I thought I was done with miracles, having dispensed with the subject in two pages in my last blog essay. A sharp-eyed reader, however, nailed me to the wall with this question: "Is John's designation of miracles that Jesus does as 'signs' relevant to your discussion?" The short answer is, yes, of course it is! In his question, however, my reader designated things, at which we marvel, to be miracles— things, John insists, are signs (sēmeion, singular; plural, sēmeia) not miracles. And true enough when you plow through the some nineteen uses of the word "sign" in John, certain actions of Jesus are thought to be signs that God was working through Jesus (so Nicodemus thought, 3:2): turning water into wine (2:11), healing the Royal official's son (4:48, 53-54), things done for the sick (6:2), feeding the 5000 (6:14), the triumphal entry into Jerusalem (12:18).

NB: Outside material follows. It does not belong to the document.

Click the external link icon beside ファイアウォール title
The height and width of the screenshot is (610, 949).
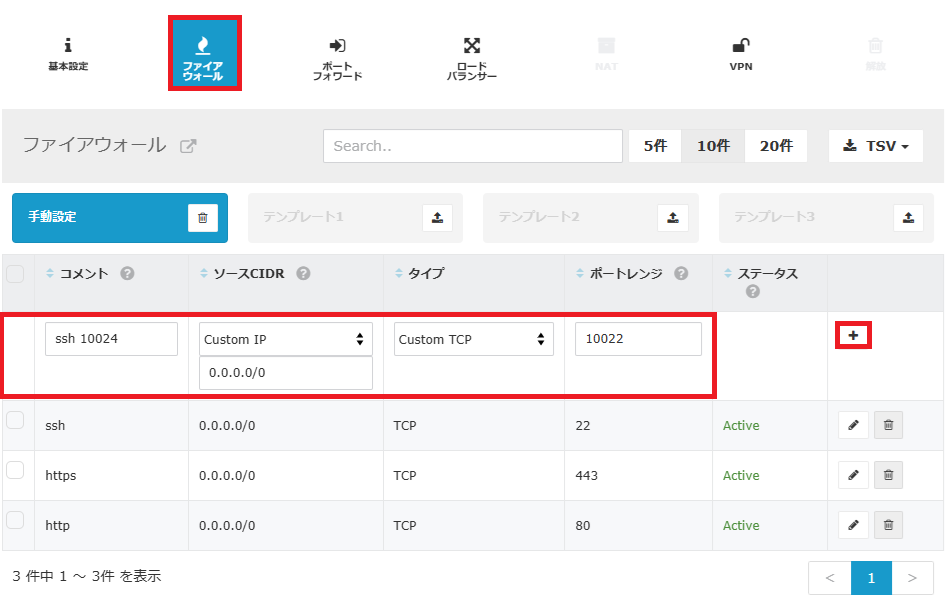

Jesus' violent disturbance in the Temple precincts (2:14-16), however, was apparently not viewed as a sign, since the Judeans subsequently asked him for a sign to justify his actions (2:18). To which Jesus replied, if "this temple" were destroyed, he would raise it up in three days (2:19), which astonished the Judeans, who took his answer to refer to the temple structure (2:20). The evangelist intrudes, at this point, to explain to the reader that the "temple" to which Jesus referred was his body, which would be "rebuilt" by his resurrection (2:21-22). It was an understanding to which the disciples came sometime later.
For the word "sign," the lexicons compiling ancient words and their meanings are all agreed: signs (sēmeia), in addition to their secular meanings, are also signs from the Gods, evidence of intervention by transcendent powers, miracles, portents, prodigies, or miraculous works.1 The earliest (1755) English dictionary (Samuel Johnson) defines the word "sign" as wonder, miracle. In the English dictionary of Noah Webster (1828), there are numerous entries for sign. Among the definitions he lists are portent—something that foreshadows a coming event, prophetic understanding or significance, and a marvel or prodigy. Webster's New World College Dictionary (4th ed., 2002) after secular uses for the noun lists an 8th meaning: "an act or happening regarded as a manifestation of divine will or power, or an omen, portent."
To summarize the high points of these two, all too brief, essays on miracle: In Liddell/Scott/Stuart thauma is a wonder or marvel, or the feeling of astonishment produced by a wonder.2 The compilers do not associate thauma with miracle or divine action. In the Christian period thauma comes to include the idea of something done by God. The Bauer/Danker lexicon includes as a definition for thauma the modern English word miracle. Such a suggested meaning does not seem appropriate for thauma to judge by the German fifth edition (1958) of Bauer's lexicon.3 The word sēmeion, on the other hand, is applied both today and in antiquity to events, which were thought to be due to divine agency.
Even the English word miracle is a problem, since today its use can refer to something out of the ordinary, or to an action by divine power, to or something that deviates from natural laws. To know what is being claimed by the word miracle, one must query the user of the word.
This essay in the end begs the question: is there after all a divine spiritual force in the universe that invades both the physical world and human life to do the unusual and things thought impossible? Or is it a deviation from "natural law" and merely an indication that we have not yet learned all there is to know about the physical universe? Or is the seemingly impossible occurrence we term miracle merely due to unknown causes we call luck or chance.4 The answer, as with all questions in religion, depends on whom you ask.
Professor Emeritus
Missouri State University
1The Homeric Lexicon (R. J. Cunliffe, compiler) does not have an entry for sēmeion but does have an entry for sēma for which a meaning is assigned (in addition to secular meanings): a sign from heaven, portent, or omen.
2This is confirmed by An Intermediate Greek-English Lexicon (founded upon the 7th ed of Liddell and Scott's Greek-English Lexicon), which is made from the last edition (1883) of the large lexicon. The word "miracle" is still not used to translate thauma. I suspect that the word "miracle" used in the Bauer/Arndt/Gingrich/Danker Greek-English Lexicons as a translation for thauma is due to the compilers/translators, since the German word Wunder can be understood in German, in part, as miracle, something performed by divine agency. The question is, was that the intent of Bauer?
3Walter Bauer, Grechisch-deutches Wörterbuch zu dem Neuen Testament (5th ed. Tōpelmann, 1958), under thauma. The problem is complicated because the modern German word for both miracle and wonder is Wunder. Other German words, however, could have been used by Bauer to make the point clear, had he chosen to do so, that the event was due to divine agency, for example, Mirakel or Wundertat, which are also translated by the English word miracle.
4 See the two brief essays in Hedrick, Unmasking Biblical Faiths, "Chance, Luck, Randomness, and the Being of God," 28–30; "Does Anything happen by Chance," 30–33.